In March, as many as 21,000 jobs evaporated in financial activities.
Over the last three months, manufacturing sector added 45,000 jobs, with most of the gains in durable goods industries.
"For the first quarter of 2010 as a whole, job growth averaged 54,000 per month. This is a dramatic change from the first quarter of 2009, when average job loss was 753,000 per month," said Christina Romer, Chair of the President’s Council of Economic Advisers, after the Labor Department's Bureau of Labor Statistics released its latest unemployment figures for the month of March.
"Non farm payroll employment rose by 162,000 in March, and the unemployment rate was 9.7 per cent for the third month in a row," said Keith Hall, Commissioner Bureau of Labor Statistics.
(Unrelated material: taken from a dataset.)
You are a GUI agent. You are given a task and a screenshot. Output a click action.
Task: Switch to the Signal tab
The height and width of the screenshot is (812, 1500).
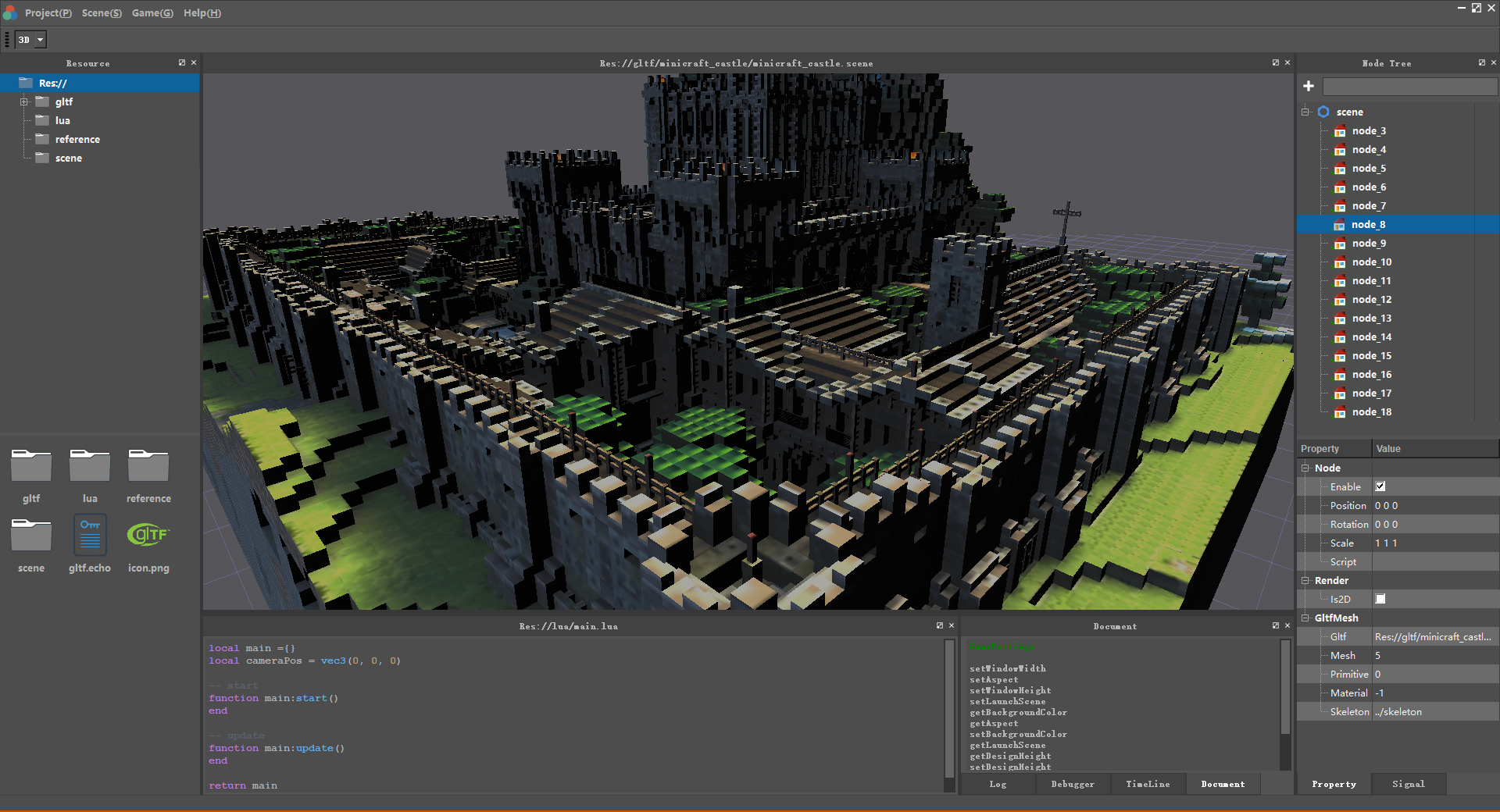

"Job gains continued in temporary help services and in health care, while job losses occurred in financial activities and in information. The March employment increase also included 48,000 workers hired by the federal government for Census 2010," Hall said.
Responding to the report of the largest job gains in one month in the past three years, the Speaker of the House of Representatives, Nancy Pelosi, said this offers optimism that the economic recovery is starting to reach America's workers.
"News that American job losses of nearly 800,000 a month under President Bush are now turning to job gains of 162,000 last month the most jobs added in one month in the past three years is evidence that US businesses are gaining confidence," Pelosi said.